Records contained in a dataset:

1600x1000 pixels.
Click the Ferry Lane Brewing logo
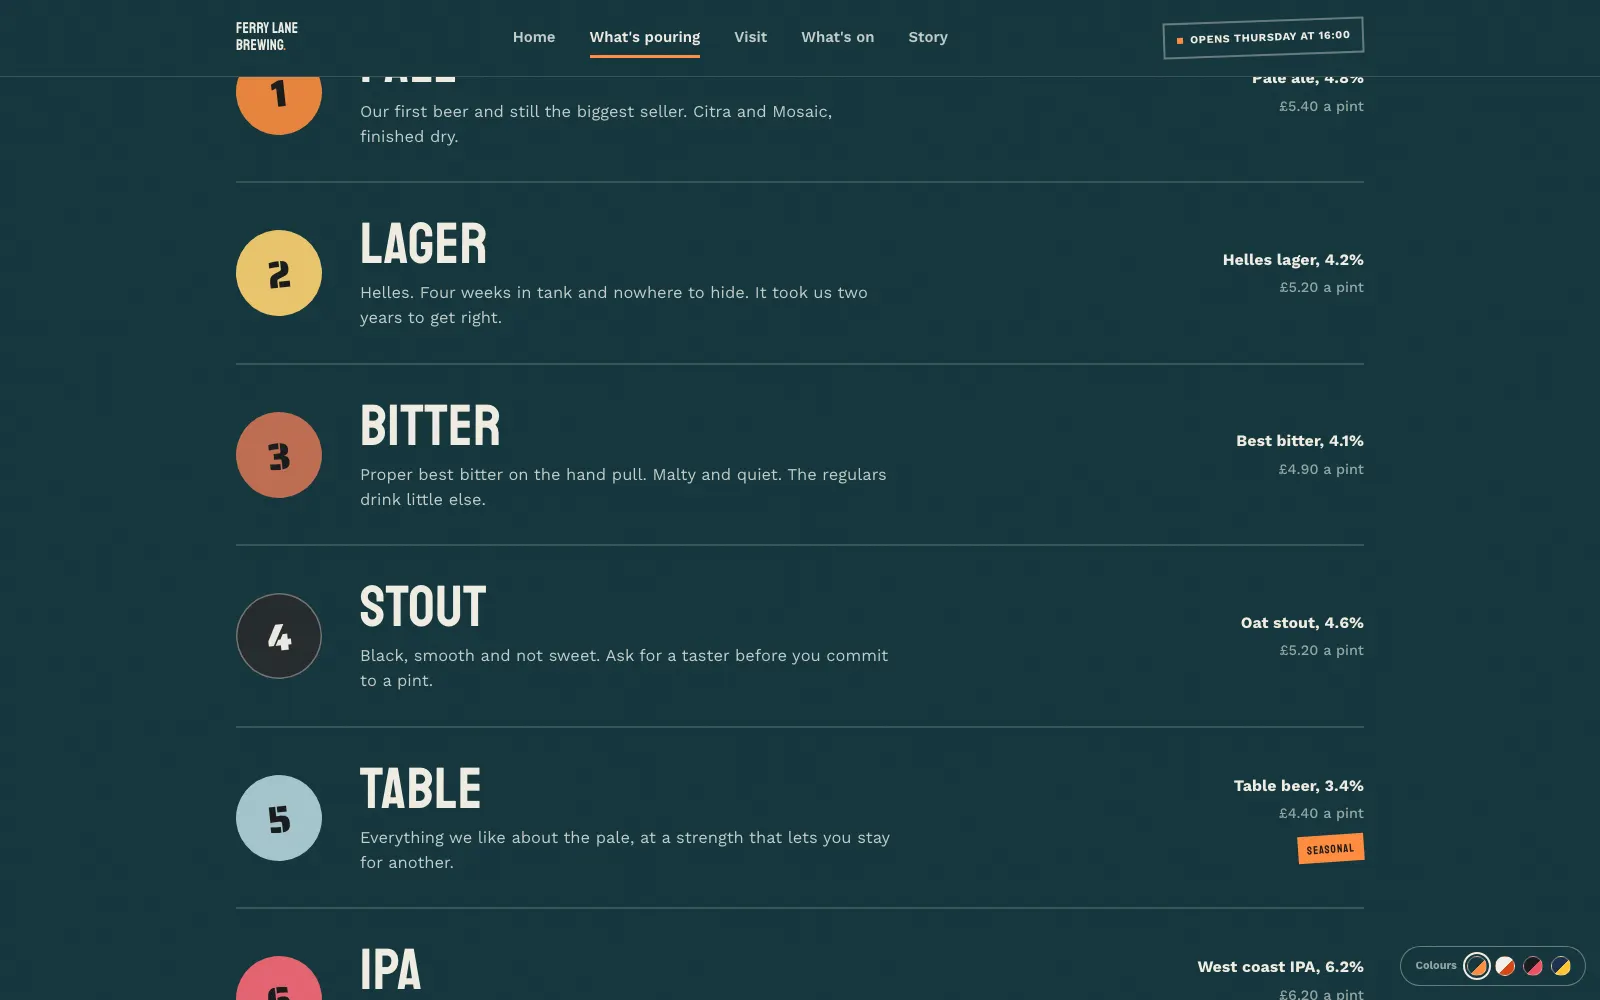(267, 37)
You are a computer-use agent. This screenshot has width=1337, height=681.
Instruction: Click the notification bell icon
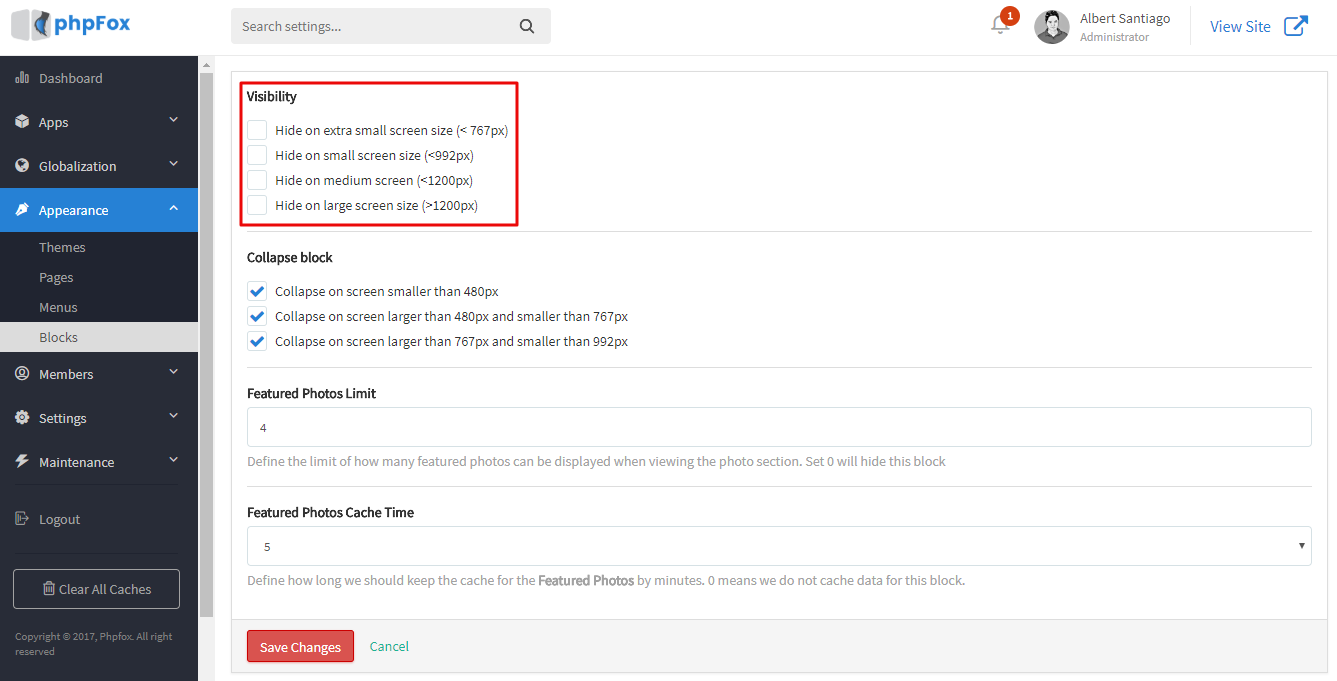pos(1000,26)
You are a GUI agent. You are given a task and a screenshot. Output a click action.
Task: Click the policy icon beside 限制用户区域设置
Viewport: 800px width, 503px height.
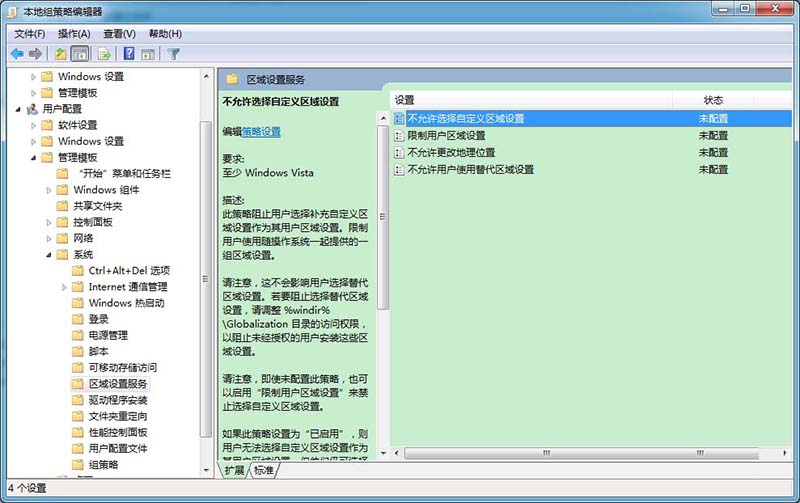(x=397, y=135)
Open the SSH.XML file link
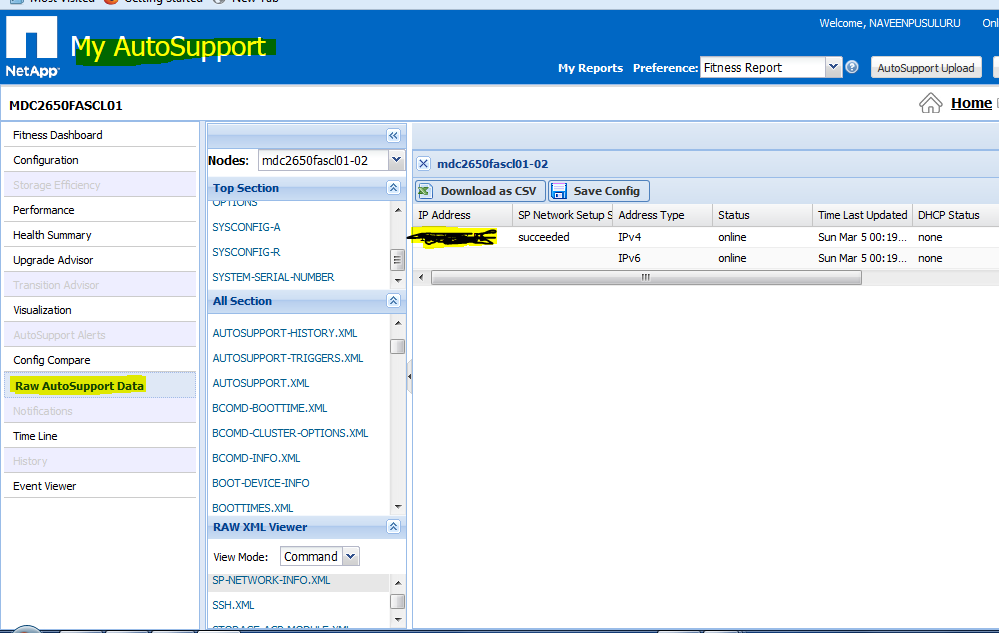Image resolution: width=999 pixels, height=633 pixels. [x=232, y=605]
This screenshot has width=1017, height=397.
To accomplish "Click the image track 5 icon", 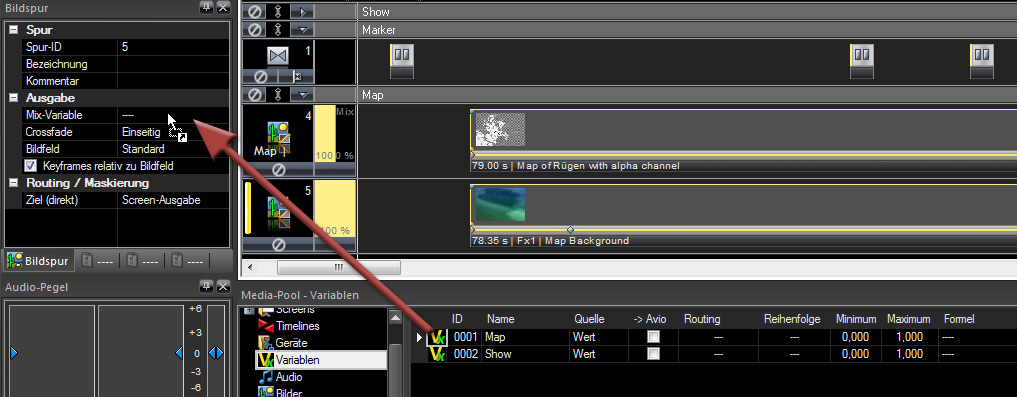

ABOUT THIS TASK:
Leaving out every picture, transcribe exactly the lines from the line that contains "You are a computer-use" through the final line of the entries above.

ANSWER TO THIS PROBLEM:
You are a computer-use agent. This screenshot has width=1337, height=681.
Instruction: Click the notification bell icon
pos(1000,26)
You are a GUI agent. You are given a task and a screenshot. Output a click action.
Task: Click the policy icon beside 限制用户区域设置
Viewport: 800px width, 503px height.
(x=397, y=135)
Open the SSH.XML file link
Image resolution: width=999 pixels, height=633 pixels. [x=232, y=605]
This screenshot has width=1017, height=397.
To accomplish "Click the image track 5 icon", 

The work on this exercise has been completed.